Perhaps this is a physicist vs mathematician type of thinking though. I think I see where you are coming from, but I don’t think the no feature learning arguments are valid, as I think I outlined.
Good guess ;)
I see—so you’re saying that even though the distribution of output functions learned by an infinitely-wide randomly-sampled net is unchanged if you freeze everything but the last layer, the distribution of intermediate functions might change. If true, this would mean that feature learning and inductive bias are ‘uncoupled’ for infinite-width randomly-sampled nets. I think this is false, however—that is, I think it’s provable that the distribution of intermediate functions does not change in the infinite-width limit when you condition on the training data, even when conditioning over all layers.
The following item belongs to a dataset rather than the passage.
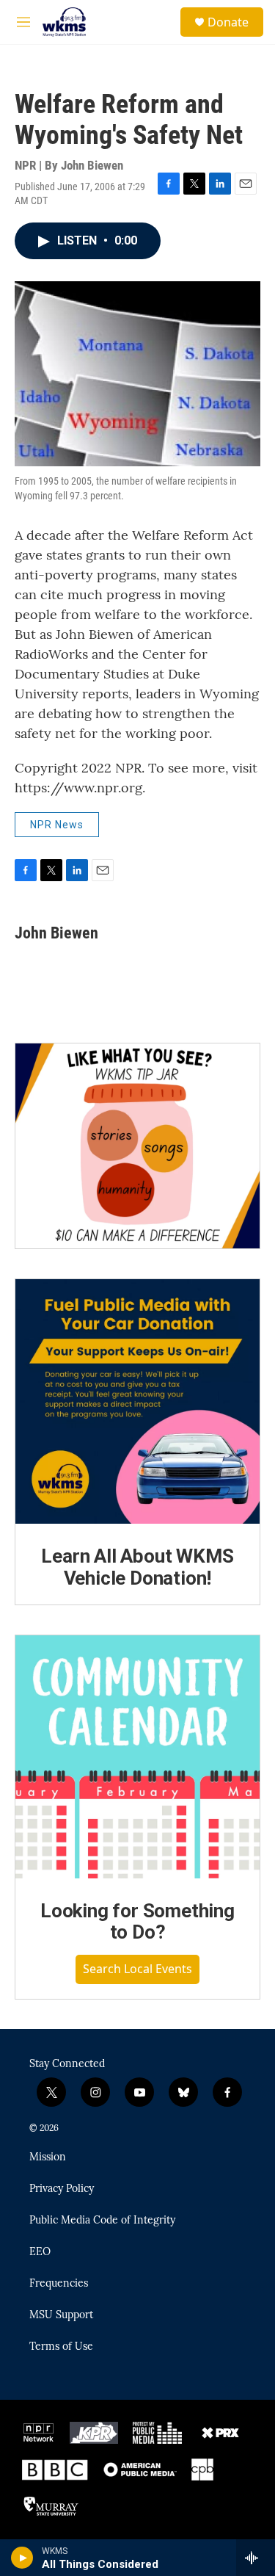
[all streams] (255, 2557)
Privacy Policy (61, 2189)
I can’t find a reference offhand though, I’ll report back if I find anything resolving this one way or another.
Haha some things are pretty obvious—it’s always really nice to get a very different perspective on an idea, thank you for continuing the conversation!
That is exactly what I’m saying. I don’t know if it is testable in practice, but it is in theory … I would be very interested to see anything about this—let me know if you find anything!
If it turns out that, in the limit of infinite width, feature learning does not work, what are your thoughts about my case for feature learning for the narrow (but trained-by-random-sampling) case? I would guess you find this case significantly more compelling than the infinite width case?
I just came across this paper which derives an expression for the posterior distribution of the weights in each layer in the infinite-width limit. The result: the distribution is unchanged from the prior in every layer but the last. So it indeed seems that there is no feature learning in this limit.